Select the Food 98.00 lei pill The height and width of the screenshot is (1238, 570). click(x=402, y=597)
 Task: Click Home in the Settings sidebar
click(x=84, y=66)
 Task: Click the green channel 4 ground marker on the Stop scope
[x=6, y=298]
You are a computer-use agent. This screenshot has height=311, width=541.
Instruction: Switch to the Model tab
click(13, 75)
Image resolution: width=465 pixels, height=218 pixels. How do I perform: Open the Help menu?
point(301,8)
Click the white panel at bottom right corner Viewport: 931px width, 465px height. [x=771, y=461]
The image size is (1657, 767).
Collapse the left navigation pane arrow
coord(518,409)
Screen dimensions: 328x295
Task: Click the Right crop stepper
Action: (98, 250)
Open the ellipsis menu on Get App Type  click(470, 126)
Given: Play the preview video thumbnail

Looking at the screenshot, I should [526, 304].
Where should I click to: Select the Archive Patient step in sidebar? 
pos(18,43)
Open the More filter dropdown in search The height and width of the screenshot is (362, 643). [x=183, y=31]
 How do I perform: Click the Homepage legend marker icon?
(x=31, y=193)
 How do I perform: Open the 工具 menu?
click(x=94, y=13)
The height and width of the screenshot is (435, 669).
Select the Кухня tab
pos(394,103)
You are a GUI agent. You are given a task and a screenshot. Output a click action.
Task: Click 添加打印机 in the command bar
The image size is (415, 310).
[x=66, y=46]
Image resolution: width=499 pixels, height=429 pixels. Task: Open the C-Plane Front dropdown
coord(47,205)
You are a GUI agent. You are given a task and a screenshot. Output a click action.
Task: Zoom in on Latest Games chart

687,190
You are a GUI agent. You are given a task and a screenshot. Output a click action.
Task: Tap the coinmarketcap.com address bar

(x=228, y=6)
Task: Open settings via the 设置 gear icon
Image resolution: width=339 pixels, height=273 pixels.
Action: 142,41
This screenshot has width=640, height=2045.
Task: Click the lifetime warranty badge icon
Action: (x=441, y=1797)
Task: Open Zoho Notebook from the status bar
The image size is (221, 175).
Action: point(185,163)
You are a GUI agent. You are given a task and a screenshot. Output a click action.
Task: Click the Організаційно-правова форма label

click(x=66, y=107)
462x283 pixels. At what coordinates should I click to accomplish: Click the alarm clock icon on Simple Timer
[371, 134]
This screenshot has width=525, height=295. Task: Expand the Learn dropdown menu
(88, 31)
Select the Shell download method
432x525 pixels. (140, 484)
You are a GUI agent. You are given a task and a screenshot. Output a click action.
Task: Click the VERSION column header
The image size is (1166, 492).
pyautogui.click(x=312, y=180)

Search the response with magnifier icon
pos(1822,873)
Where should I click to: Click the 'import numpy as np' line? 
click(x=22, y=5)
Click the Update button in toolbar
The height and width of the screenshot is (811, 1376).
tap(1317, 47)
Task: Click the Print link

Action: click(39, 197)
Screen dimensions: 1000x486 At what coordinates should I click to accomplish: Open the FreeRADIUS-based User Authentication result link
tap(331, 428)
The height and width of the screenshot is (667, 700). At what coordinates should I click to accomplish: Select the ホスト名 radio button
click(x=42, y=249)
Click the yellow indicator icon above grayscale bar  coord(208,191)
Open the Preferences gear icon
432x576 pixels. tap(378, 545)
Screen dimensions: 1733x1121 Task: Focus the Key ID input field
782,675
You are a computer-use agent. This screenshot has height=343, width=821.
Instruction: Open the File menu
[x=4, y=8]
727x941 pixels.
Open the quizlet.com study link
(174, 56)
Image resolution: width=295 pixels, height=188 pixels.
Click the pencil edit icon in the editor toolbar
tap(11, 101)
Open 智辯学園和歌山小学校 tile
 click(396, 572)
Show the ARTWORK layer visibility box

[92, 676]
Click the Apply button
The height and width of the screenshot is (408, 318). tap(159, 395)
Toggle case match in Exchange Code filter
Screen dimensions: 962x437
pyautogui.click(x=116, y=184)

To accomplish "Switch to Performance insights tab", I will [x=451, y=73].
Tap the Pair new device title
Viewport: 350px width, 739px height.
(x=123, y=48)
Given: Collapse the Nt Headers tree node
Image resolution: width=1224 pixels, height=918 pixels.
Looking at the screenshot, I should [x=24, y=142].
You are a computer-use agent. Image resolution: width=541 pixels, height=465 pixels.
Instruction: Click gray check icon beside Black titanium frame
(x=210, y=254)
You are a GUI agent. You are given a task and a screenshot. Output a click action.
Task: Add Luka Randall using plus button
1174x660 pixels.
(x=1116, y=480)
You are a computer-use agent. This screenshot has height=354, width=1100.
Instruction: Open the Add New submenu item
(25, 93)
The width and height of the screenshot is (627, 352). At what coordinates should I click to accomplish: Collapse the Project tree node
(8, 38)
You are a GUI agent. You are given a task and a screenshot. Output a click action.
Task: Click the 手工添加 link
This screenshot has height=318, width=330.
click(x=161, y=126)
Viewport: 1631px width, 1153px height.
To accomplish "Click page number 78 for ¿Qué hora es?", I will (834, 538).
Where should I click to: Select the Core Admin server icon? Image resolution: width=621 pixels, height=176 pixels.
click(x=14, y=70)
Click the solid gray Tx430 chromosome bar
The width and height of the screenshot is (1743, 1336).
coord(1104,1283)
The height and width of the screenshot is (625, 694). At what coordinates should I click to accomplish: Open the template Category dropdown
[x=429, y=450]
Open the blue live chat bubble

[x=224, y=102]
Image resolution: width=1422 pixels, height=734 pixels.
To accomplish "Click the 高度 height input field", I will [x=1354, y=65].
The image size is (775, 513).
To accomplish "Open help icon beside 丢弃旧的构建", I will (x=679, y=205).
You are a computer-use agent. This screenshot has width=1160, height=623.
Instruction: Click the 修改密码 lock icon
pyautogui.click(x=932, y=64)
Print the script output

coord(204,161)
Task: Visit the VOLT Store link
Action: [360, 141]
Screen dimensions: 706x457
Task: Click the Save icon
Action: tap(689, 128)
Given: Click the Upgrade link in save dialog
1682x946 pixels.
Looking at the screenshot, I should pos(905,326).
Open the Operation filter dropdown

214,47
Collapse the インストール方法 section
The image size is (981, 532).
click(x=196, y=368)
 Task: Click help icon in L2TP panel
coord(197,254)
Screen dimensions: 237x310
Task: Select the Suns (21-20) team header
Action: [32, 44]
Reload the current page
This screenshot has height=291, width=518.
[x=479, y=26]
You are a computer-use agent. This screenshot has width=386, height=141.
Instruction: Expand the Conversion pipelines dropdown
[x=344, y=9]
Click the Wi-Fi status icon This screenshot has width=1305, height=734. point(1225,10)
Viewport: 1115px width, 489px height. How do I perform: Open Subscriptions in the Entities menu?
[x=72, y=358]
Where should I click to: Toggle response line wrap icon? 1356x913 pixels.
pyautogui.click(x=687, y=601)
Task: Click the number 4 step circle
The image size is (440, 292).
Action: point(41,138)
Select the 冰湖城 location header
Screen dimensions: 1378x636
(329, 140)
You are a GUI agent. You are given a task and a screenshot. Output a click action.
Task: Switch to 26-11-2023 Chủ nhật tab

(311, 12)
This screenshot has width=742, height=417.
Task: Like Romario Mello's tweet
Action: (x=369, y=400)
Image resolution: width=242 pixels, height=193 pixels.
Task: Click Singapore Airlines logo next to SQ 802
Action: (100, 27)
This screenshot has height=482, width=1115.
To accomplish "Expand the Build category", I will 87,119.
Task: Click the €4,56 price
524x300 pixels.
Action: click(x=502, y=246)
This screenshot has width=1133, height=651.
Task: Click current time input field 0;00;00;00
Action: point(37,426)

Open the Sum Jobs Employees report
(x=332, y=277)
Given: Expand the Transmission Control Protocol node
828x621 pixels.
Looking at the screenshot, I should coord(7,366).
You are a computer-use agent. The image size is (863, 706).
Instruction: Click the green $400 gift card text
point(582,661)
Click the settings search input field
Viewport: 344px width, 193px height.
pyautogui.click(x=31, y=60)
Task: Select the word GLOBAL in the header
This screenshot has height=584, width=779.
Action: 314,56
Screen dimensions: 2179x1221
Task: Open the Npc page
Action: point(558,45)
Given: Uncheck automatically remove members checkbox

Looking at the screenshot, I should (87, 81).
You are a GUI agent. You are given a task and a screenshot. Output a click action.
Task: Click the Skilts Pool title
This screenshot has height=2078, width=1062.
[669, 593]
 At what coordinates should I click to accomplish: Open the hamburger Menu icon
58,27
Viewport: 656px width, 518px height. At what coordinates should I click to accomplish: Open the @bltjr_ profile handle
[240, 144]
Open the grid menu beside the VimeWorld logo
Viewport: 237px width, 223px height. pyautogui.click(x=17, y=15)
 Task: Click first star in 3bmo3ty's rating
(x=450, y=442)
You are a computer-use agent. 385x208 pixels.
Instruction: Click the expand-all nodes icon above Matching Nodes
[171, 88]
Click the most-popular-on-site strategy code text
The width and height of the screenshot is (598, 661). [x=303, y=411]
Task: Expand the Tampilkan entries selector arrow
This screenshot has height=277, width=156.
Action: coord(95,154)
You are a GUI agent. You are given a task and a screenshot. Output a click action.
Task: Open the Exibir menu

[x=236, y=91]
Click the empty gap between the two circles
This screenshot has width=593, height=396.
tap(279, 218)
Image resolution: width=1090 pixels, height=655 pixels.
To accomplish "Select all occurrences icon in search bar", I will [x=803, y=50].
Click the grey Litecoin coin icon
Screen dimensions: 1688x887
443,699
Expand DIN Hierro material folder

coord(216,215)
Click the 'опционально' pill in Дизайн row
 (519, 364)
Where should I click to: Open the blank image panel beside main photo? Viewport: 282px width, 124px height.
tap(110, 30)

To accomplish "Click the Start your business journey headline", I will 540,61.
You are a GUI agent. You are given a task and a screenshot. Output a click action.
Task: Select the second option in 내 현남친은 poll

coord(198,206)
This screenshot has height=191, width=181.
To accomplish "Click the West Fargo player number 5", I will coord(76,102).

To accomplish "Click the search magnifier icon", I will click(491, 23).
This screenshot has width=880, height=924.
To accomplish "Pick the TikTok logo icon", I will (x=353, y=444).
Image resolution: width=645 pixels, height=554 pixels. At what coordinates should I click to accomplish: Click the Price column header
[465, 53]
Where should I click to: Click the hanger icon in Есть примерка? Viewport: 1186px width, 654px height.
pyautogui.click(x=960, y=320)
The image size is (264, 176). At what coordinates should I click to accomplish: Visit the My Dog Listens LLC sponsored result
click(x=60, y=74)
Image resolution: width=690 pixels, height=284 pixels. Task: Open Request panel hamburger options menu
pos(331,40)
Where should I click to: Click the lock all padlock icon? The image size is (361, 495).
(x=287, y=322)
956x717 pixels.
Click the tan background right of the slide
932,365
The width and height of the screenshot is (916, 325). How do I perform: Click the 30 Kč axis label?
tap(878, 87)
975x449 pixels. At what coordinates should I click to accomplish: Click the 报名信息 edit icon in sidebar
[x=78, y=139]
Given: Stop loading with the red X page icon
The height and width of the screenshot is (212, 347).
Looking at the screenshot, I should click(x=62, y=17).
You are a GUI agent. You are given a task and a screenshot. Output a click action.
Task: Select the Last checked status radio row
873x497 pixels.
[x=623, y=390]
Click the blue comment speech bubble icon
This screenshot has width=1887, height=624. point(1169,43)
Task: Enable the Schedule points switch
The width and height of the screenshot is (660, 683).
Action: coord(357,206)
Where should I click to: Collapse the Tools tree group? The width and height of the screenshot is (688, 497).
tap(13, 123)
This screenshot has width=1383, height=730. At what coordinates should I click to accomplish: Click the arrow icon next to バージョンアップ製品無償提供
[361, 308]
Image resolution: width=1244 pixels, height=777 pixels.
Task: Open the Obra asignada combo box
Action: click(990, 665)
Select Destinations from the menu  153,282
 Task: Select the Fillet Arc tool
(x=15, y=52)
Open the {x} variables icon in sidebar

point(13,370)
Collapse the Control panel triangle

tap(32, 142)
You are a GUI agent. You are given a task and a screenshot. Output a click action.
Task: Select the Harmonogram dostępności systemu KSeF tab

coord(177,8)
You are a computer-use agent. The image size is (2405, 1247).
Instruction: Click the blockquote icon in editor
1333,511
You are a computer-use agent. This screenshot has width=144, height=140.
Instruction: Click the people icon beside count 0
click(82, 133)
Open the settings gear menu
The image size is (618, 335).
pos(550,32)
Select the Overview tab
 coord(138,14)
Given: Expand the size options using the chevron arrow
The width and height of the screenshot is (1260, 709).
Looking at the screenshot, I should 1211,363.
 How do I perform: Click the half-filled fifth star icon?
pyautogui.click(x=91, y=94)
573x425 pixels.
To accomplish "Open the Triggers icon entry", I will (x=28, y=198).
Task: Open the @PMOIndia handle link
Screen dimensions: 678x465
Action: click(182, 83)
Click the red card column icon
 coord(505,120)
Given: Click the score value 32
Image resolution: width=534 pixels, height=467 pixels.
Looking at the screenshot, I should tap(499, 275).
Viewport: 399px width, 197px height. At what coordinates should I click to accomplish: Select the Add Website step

**DIE AUFGABE**: Wandle die Einträge von der Zeile mit „has width=144, height=140.“ bis einschließlich der Zeile mit „Action: click(182, 83)“ in eine Markdown-Tabelle mit den Spalten „Nummer“ und „Eintragszeile“ um. Leere Zeilen lässt du dabei weg.

**MUSTERLÖSUNG**:
| Nummer | Eintragszeile |
|---|---|
| 1 | You are a computer-use agent. This screenshot has width=144, height=140. |
| 2 | Instruction: Click the people icon beside count 0 |
| 3 | click(82, 133) |
| 4 | Open the settings gear menu |
| 5 | The image size is (618, 335). |
| 6 | pos(550,32) |
| 7 | Select the Overview tab |
| 8 |  coord(138,14) |
| 9 | Given: Expand the size options using the chevron arrow |
| 10 | The width and height of the screenshot is (1260, 709). |
| 11 | Looking at the screenshot, I should 1211,363. |
| 12 |  How do I perform: Click the half-filled fifth star icon? |
| 13 | pyautogui.click(x=91, y=94) |
| 14 | 573x425 pixels. |
| 15 | To accomplish "Open the Triggers icon entry", I will (x=28, y=198). |
| 16 | Task: Open the @PMOIndia handle link |
| 17 | Screen dimensions: 678x465 |
| 18 | Action: click(182, 83) |